Acara dirangkai dengan pemberian hadiah bagi pemenang aneka lomba, tarian gandrung yang dibawakan oleh 6 orang penari, beberapa sambutan dan pelepasan gitik ke Laut oleh Bupati yang diikuti oleh sebagian besar tamu undangan untuk bersama “nglarung sesaji” di tengah laut. Acara diakhiri dengan singgahnya rombongan ke suatu pulau yang masih “perawan” yang dijadikan sarana konservasi laut, dan dipercaya oleh masyarakat sebagai tempat yang digunakan “ngalap berkah” atau berdoa dan bermatiraga untuk memohon keselamatan, dll.
Tempat ini dipakai sebagai persinggahan akhir rangkaian upacara Petik Laut. Para penari gandrung yang terpilih dengan 2 orang gadis remaja yang dipilih menjadi “Blorong” menari di pulau ini di depan sebuah makam yang dipercaya sebagai makam cikal bakal penari gandrung di wilayah Muncar yang patut dihormati.

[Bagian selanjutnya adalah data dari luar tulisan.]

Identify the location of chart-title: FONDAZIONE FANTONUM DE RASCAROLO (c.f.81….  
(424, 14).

Setelah rangkaian acara inti selesai, masih ada beberapa kegiatan yang dilanjutkan sampai 1 hari ke depan, di antaranya: tayuban semalam suntuk dan pentas dangdut bagi seluruh masyarakat Muncar. Acara resmi berakhir pada tanggal 15 Januari 2009.

Banyak teman-teman dari Satuhati (alumni peserta pelatihan di SATUNAMA dan sekarang menjadi CO di Kecamatan Muncar Banyuwangi) terlibat dalam kepanitiaan ini. Maka dengan sendirinya, peran sebagai CO menjadi strategis untuk meningkatkan gerakan di tingkat masyarakat sipil yang menjadi salah satu tujuan program ‘Mengembangkan Masyarakat Madani Melalui Kerjasama Lintas Iman dan Lintas Budaya’, yang kini sudah menjadi salah satu program yang diperhitungkan baik di Muncar Banyuwangi maupun Ngawen Gunung Kidul.

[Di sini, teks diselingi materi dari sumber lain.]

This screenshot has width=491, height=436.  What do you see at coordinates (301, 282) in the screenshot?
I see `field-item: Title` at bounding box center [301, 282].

Semoga kunjungan ini menjadi sarana untuk berbagi pengalaman dan berbagi peran bagi pengembangan Program Lintas Iman Lintas Budaya yang tergabung dalam Divisi Special Project SATUNAMA yang menjadi satu bagian utama dalam pengembangan Program Islam And Development bekerjasama dengan The Asia Foundation.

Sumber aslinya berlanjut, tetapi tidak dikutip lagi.